OBJECTIVES
(a) Can you print the pix2pix data-loading code verbatim, from "rawInput = tf.image.decode_jpeg(contents)" to "rawInput.set_shape([None, None, 3])"?
(b) Could you carry on the pix2pix data-loading code past its last line?
-- Begin EXTRACTED TEXT --
We'll preprocess the image to have pixel values between $[-1, 1]$ and then cut it in half, assigning the first part to our target and the second to our input (flipped since we're mapping labeled $\rightarrow$ photo).

In [1]:
import tensorflow as tf
import numpy as np
import glob
import math
import time
import os

BATCH_SIZE = 1
def loadData(path, shuffle=True):
    ''' Loads in image data from path. '''
    input_paths = glob.glob(os.path.join(path, '*.jpg')) # All jpgs
    path_queue = tf.train.string_input_producer(input_paths, shuffle=shuffle) # Produces image paths
    reader = tf.WholeFileReader()
    paths, contents = reader.read(path_queue)
    rawInput = tf.image.decode_jpeg(contents)
    rawInput = tf.image.convert_image_dtype(rawInput, dtype=tf.float32)

    # [height, width, channel]
    rawInput.set_shape([None, None, 3])
    width = tf.shape(rawInput)[1]

    def process(r):
        # Resize to 256x256
        r = tf.image.resize_images(r, [256, 256], method=tf.image.ResizeMethod.AREA)
        # Pix vals from [0, 1] => [-1, 1]
        return r * 2 - 1

    targets = process(rawInput[:,:width//2,:]) # Left side
    inputs = process(rawInput[:,width//2:,:]) # Right side

    paths, inputs, targets = tf.train.batch([paths, inputs, targets], batch_size=BATCH_SIZE)
    steps_per_epoch = int(math.ceil(len(input_paths) / BATCH_SIZE))
    return paths, inputs, targets, steps_per_epoch

# Train data
paths, inputs, targets, steps_per_epoch = loadData('data/pix2pix/facades/train')
# Test data
tst_paths, tst_inputs, tst_targets, tst_steps_per_epoch = loadData('data/pix2pix/facades/val', shuffle=False)
-- End EXTRACTED TEXT --
-- Begin GIVEN INFORMATION --
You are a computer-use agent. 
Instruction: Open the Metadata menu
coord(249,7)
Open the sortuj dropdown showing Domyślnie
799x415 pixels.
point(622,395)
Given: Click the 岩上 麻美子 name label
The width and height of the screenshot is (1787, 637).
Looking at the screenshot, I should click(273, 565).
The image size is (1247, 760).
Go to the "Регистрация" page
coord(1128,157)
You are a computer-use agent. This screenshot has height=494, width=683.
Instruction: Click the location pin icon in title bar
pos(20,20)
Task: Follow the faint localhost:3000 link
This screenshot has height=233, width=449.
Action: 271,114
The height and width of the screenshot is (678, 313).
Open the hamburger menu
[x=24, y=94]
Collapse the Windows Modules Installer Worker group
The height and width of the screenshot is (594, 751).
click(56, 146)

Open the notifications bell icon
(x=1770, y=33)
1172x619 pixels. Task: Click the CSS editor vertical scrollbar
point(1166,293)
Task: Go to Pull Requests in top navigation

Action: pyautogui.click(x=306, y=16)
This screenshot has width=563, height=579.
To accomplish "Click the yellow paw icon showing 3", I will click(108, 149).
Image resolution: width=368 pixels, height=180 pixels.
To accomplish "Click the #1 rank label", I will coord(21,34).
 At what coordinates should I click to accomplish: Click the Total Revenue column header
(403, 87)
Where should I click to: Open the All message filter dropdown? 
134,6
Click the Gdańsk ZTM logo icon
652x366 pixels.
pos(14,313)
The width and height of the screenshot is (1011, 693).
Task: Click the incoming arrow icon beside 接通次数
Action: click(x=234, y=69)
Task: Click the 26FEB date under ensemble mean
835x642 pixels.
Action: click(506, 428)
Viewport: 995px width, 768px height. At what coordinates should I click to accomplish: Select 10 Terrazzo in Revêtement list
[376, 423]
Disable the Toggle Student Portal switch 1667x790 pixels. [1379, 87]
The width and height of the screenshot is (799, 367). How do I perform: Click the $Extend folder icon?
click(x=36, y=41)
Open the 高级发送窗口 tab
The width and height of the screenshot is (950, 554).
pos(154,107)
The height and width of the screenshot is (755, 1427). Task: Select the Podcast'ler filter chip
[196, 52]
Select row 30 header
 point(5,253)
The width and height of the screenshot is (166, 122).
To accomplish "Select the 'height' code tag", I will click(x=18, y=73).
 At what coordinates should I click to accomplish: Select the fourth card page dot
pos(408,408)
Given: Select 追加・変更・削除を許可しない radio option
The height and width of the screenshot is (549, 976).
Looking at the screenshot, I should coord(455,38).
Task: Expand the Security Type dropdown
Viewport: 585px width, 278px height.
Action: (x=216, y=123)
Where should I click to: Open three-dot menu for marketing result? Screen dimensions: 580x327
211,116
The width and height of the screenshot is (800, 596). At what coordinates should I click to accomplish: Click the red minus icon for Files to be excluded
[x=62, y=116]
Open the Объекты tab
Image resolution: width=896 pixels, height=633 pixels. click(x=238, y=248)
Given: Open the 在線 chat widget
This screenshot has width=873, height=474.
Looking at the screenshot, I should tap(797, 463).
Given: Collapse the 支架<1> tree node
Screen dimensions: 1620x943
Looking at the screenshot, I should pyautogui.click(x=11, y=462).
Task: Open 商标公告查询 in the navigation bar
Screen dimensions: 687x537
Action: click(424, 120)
-- End GIVEN INFORMATION --
ANSWERS GIVEN
(a)
rawInput = tf.image.decode_jpeg(contents)
    rawInput = tf.image.convert_image_dtype(rawInput, dtype=tf.float32)

    # [height, width, channel]
    rawInput.set_shape([None, None, 3])

(b)
## Some Helper Functions

Before we start building the model, there are a couple functions we'll be using that we should define.

### Conv & Deconv

If you're not familiar with Convolution, check out my post on [Convolutional Neural Nets](/posts/cnn-mnist.html). Deconvolution (or Transposed Convolution) was new to me. Normally when performing convolution, we're applying filters in such a way that we decrease the size of our image, effectively downsampling it. Deconvolution does the opposite, upsampling an image to output a larger tensor. There is a lot of debate as what to call this; deconvolution has a well defined meaning from signal processing as the inverse of convolution, which is not what this operation does. Because of this, many people opt to use the name Transposed Convolution instead, which is also what the TensorFlow API does. I'm just going to use `deconv` in code because it's easier to type.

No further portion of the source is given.